Interestingly, 46 visitors are from Lambeth, which is just minutes away from Westminster. We can only hope that these visitors are a concentration of people working in government 😉

Finally, here’s the big picture. The site peaked on the first day (Wednesday 4th Feb), dropped rapidly but slowed slightly due to the Guardian tech blog post (Thursday 5th Feb), continued dropping over the weekend until Monday 9th when it picked up again and then rose again suddenly, thanks to boingboing’s post on Tuesday 10th.

If anyone wants view access to the full analytics, send us your GMail address and we’ll add you to the user list. We’ll post more on this subject on March 13th, after the consultation period ends or if anything interesting happens before then. If you’ve got ideas about how this data can be creatively and productively used, please get in touch. We have some ideas on the burner, but welcome yours too. Thanks.

To Whom It May Concern – An Open Letter to Lord Carter and the ‘Digital Britain – Interim Report’ Team

Dear Lord Carter,

Drawing on inspiration from the Power of Information Taskforce Report (beta) [ http://poit.cabinetoffice.gov.uk/poit/ ], in which members of the public can comment on individual sections of that report, and in response to your statement in Digital Britain – The Interim Report that you “welcome feedback and comments on this interim report, before 12th March 2009”, we have republished “Digital Britain – The Interim Report” in a way that supports commenting on the report at the paragraph level at http://writetoreply.org/digitalbritain/.

Within a few hours of becoming publicly accessible on February 4th, 2008, comments started appearing on the site, with the site itself receiving several hundred visitors within just the first two days of availability.

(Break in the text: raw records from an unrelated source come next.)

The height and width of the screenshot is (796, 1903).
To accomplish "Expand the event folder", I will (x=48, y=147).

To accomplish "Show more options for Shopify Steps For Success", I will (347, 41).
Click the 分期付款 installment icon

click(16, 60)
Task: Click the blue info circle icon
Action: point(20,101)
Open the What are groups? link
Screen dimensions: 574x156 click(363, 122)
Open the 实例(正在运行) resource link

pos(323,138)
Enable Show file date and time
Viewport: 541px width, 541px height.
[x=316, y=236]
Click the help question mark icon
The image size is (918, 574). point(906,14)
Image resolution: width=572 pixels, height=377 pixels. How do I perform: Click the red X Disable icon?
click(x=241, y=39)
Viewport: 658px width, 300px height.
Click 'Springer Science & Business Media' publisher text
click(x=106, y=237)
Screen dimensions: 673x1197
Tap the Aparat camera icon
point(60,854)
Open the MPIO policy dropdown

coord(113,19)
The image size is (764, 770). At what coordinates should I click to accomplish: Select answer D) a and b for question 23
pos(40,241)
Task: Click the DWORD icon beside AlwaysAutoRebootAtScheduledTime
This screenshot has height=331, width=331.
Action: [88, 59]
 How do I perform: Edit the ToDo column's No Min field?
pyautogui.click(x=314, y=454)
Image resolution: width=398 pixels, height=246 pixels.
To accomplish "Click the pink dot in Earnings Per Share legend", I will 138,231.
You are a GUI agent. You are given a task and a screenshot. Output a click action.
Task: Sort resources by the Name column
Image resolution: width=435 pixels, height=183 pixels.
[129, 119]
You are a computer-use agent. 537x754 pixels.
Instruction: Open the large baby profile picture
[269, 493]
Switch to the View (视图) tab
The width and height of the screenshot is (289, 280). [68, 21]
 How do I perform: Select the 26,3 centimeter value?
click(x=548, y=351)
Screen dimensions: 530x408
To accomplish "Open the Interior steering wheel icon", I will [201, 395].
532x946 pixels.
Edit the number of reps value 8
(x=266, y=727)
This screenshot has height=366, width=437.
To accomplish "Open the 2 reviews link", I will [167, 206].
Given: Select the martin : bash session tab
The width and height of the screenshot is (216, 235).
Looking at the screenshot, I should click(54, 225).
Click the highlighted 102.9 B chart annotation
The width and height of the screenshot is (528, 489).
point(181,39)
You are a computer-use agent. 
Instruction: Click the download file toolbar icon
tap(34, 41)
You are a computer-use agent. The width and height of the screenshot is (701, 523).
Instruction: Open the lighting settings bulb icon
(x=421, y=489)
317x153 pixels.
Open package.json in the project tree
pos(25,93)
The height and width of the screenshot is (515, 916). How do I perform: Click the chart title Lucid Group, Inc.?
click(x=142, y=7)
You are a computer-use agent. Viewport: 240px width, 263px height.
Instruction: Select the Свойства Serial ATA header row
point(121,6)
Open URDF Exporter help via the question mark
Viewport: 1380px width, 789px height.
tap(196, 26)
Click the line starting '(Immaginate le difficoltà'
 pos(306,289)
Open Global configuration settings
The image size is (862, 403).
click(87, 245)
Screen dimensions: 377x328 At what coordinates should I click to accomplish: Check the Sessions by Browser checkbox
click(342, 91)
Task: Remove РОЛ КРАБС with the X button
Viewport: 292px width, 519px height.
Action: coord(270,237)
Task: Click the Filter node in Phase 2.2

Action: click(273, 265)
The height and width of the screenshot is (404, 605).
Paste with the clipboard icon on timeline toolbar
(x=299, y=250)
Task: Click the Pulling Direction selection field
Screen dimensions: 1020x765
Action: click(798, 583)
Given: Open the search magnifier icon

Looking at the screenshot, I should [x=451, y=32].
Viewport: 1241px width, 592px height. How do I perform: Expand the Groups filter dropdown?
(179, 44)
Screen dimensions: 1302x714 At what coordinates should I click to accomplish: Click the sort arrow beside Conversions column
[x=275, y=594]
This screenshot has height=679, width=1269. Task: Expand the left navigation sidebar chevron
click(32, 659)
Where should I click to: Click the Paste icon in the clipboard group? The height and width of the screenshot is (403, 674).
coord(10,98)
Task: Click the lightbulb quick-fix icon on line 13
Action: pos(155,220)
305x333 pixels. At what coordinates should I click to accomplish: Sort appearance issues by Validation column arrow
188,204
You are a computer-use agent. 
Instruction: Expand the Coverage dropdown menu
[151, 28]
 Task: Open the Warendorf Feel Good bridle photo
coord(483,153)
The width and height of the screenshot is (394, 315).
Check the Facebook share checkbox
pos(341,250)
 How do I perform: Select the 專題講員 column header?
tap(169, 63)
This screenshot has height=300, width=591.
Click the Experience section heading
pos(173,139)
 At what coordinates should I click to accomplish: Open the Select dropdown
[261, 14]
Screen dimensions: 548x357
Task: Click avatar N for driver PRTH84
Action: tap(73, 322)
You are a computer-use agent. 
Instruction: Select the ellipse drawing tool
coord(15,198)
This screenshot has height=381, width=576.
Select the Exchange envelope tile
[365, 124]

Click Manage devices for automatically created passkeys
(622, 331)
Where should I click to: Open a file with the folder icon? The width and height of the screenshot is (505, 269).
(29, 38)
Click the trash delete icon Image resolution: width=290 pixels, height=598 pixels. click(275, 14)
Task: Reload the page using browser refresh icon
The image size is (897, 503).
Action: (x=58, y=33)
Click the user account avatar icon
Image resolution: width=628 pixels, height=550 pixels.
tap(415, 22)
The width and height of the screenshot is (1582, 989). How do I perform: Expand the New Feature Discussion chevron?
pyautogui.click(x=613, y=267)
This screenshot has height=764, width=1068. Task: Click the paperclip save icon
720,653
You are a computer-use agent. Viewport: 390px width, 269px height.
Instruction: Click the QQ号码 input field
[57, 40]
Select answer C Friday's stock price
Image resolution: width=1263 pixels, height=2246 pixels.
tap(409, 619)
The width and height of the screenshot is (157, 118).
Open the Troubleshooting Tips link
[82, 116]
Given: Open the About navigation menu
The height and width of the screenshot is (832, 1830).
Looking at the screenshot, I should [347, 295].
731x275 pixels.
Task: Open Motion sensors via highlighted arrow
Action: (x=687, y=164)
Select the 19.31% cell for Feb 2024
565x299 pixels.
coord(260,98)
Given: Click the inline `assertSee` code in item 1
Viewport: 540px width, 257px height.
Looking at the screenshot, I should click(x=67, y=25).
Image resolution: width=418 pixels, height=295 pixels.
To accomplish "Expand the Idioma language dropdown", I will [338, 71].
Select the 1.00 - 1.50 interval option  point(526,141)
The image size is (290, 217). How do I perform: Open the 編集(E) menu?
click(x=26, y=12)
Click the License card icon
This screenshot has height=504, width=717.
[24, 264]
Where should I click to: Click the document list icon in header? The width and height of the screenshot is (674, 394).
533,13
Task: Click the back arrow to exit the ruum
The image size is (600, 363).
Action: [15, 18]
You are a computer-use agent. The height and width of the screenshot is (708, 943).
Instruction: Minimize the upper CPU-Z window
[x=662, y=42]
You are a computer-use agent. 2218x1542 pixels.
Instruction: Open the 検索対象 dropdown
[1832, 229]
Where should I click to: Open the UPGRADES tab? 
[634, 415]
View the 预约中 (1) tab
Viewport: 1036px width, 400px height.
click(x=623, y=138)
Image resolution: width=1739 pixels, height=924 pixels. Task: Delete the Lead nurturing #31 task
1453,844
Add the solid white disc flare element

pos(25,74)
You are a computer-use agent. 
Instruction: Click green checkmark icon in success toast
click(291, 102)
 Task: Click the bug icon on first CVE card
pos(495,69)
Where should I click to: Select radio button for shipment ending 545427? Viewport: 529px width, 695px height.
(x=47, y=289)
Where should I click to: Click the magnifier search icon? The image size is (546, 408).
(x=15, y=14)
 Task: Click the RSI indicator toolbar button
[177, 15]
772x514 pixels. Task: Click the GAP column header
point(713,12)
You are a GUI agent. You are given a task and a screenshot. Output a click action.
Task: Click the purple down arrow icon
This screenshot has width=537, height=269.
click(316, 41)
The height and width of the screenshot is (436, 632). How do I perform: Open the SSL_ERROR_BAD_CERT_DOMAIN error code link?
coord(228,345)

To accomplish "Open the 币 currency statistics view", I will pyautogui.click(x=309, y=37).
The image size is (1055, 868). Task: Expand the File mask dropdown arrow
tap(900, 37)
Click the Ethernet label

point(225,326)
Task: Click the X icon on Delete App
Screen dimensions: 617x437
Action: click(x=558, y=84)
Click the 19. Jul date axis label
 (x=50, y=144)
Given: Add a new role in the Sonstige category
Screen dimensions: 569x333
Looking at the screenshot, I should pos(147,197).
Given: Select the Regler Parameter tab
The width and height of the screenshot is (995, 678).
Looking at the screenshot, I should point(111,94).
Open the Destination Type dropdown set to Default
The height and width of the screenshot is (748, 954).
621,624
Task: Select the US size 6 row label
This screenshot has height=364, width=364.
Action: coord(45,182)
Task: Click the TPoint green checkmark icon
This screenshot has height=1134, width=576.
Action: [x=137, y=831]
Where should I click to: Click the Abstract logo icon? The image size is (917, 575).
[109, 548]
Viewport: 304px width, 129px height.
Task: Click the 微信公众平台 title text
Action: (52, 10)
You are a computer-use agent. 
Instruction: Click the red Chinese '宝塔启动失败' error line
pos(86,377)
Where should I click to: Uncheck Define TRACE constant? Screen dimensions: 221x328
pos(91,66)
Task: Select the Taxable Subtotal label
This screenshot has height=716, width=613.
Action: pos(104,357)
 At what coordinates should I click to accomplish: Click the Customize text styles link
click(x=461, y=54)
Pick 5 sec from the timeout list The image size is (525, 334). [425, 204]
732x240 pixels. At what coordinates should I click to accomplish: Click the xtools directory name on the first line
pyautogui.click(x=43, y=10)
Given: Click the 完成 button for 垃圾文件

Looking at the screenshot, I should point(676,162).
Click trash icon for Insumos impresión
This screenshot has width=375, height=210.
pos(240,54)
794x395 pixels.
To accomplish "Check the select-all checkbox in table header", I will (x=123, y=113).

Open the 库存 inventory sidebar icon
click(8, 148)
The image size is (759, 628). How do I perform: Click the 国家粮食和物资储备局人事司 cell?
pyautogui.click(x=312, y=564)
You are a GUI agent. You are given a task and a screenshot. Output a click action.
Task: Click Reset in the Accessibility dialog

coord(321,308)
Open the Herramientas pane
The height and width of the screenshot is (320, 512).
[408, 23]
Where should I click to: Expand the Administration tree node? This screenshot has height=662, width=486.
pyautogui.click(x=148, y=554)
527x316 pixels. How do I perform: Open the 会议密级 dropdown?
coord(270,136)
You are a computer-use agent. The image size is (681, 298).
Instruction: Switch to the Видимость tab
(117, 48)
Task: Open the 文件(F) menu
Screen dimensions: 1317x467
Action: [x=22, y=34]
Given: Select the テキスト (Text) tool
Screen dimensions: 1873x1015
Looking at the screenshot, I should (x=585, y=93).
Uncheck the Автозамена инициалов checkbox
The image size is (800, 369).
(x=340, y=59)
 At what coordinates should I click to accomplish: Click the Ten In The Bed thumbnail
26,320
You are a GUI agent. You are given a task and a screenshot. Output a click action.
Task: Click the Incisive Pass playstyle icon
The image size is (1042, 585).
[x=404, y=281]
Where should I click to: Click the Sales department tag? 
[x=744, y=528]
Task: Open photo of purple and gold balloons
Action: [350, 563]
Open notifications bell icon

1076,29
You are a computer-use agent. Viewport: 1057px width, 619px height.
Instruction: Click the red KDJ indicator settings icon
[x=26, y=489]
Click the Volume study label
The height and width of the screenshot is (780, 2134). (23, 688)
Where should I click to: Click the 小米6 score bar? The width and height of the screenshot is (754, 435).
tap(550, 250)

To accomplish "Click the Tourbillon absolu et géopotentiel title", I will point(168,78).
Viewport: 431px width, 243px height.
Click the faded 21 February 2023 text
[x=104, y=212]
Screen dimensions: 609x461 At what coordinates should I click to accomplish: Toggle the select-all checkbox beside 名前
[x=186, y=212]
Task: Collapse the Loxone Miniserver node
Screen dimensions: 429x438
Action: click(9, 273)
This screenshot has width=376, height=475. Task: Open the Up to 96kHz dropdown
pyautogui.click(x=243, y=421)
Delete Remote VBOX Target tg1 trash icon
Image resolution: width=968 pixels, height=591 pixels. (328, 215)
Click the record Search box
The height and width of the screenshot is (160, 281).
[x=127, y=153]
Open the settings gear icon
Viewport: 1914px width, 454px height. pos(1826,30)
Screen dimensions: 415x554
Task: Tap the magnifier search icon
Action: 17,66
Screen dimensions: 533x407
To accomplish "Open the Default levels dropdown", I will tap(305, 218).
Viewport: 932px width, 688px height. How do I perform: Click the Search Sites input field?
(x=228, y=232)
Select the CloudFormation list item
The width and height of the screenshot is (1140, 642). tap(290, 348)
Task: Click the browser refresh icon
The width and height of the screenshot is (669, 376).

We hereby invite you to consider comments made on Write To Reply’s Digital Britain site as comments made to you in response to Digital Britain – The Interim Report.

There are several ways in which you can view the comments made to the report on the WriteToReply website, as well as “trackbacks” from people who have linked to items within the report from elsewhere on the web:

  • by visiting the website itself: we split the report up into separate pages at the level of numbered subsections. Comments can be viewed at the section/subsection level, (for example: all comments on section 3.1); at the paragraph level, (for example, comments at the paragraph level); and by the name of the commenter, allowing you to consider individual responses to the report (for example, comments by user);
  • by subscribing to comments via an RSS/feed reader: an RSS feed is available for all recent comments (for example, recent comments feed) or on a per (sub)section basis (for example, comments on Section 2);
  • as a WordPress XML export file: we are happy to provide you, on request, with an XML file in the WordPress export format containing a full set of comments received on the site.

We are also happy to provide you, again on request, with access to the Google Analytics reports for the http://writetoreply.org/digitalbritain website.

We hope that you find the comments using this initiative useful and we are more than happy to discuss with you any questions you may have regarding the operation of the site and how it may benefit your work on the Digital Britain report.

— Tony Hirst
— Joss Winn

Contact: mail@writetoreply.org (email) or @writetoreply (Twitter).

Dated: February 6th, 2009.

Note: This letter was also sent to Lord Carter using Write to Them on February 6th, 2009.